In an example of state FCA environmental enforcement, Massachusetts in 2014 used its version of the FCA to settle allegations of environmental violations against two companies. In December, an environmental services company agreed to settle allegations that it falsified tests for the inspection and repair of sewers and drain pipes, improperly billed for removal of sewage water and dumped sewage sludge and wastewater improperly.
Massachusetts had previously resolved similar FCA claims against a number of other companies for similar conduct.
Outlook for Environmental FCA Cases
Given the success of past whistleblower FCA cases and the increasing interest in such cases as potential revenue generators, relators (and their lawyers) may turn their focus to areas, such as environmental cases, that have not yet received much attention. Publicity about large awards to whistleblowers is bound to inspire both current and former employees of government-funded companies engaged in environmental work to file whistleblower complaints.
http://www.justice.gov/opa/pr/justice-department-recovers-nearly-6-billion-false-claims-act-cases-fiscal-year-2014 (Nov. 20, 2014)
Of course, the FCA does not suit everyone’s purpose. Environmental groups may be unlikely to use the FCA as a litigation tool because the ultimate relief in a qui tam action consists of payment to the government and the whistleblower rather than injunctive relief that could guarantee correction of the original problem. Additionally, the government’s right to intervene and supplant original relators may dissuade environmental advocacy groups from using the FCA. Nonetheless, the FCA probably will still be utilized in environmental contexts, in large part because the incentives for whistleblowers are exceedingly strong.
In addition to whistleblower-initiated cases, the Justice Department may pursue FCA environmental cases on its own. The current administration has placed emphasis on recovering large settlements and judgments under the FCA; last fall, DOJ issued a statement touting its record recovery of almost $6 billion from FCA cases.
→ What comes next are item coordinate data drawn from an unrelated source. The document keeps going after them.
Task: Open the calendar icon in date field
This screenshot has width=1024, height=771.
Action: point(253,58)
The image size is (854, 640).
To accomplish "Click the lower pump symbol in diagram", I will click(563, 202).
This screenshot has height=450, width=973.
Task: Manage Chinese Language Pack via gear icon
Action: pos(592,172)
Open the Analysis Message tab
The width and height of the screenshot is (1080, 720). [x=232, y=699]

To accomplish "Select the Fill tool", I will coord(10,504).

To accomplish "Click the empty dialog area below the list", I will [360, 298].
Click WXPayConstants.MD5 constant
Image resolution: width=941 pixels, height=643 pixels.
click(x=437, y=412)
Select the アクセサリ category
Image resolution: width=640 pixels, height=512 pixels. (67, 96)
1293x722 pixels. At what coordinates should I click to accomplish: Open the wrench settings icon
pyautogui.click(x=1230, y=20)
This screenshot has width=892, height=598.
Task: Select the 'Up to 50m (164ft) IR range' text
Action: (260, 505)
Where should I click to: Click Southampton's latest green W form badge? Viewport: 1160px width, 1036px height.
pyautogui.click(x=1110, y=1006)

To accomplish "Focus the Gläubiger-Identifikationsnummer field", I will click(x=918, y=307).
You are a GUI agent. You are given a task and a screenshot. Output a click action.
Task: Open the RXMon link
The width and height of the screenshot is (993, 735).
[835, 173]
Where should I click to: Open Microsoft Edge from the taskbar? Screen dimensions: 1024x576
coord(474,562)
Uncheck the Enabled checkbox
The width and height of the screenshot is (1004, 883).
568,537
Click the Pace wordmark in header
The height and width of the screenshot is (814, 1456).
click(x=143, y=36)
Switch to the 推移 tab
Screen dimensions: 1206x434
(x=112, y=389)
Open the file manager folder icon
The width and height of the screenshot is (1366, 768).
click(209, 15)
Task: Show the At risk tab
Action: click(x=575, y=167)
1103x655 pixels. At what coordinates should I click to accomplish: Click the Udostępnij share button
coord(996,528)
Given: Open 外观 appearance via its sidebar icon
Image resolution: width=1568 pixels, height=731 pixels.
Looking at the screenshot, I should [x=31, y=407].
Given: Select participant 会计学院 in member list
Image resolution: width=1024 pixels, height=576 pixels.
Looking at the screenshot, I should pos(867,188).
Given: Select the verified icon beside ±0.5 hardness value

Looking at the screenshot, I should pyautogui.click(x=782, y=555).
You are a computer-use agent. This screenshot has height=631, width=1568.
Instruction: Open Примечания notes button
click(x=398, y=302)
Given the potential FCA risk, companies with potential environmental exposure should consider the FCA implications of suspected environmental violations, as well as the potential environmental penalties. Several options are available to companies interested in reducing the risk of environmental FCA liability. A compliance audit may be an appropriate first step. Such an audit may result in recommendations for improvements to environmental compliance programs, which can help prevent any actions that could provide the basis for FCA claims. In situations where potential issues have already arisen, companies may consider voluntary disclosure to the government. Although such a disclosure has many implications and must be considered carefully, it can significantly reduce the likelihood that a successful qui tam action could be brought and can significantly reduce the potential penalties and multiplier for damages, as well as frame the discussion for calculation of actual damages.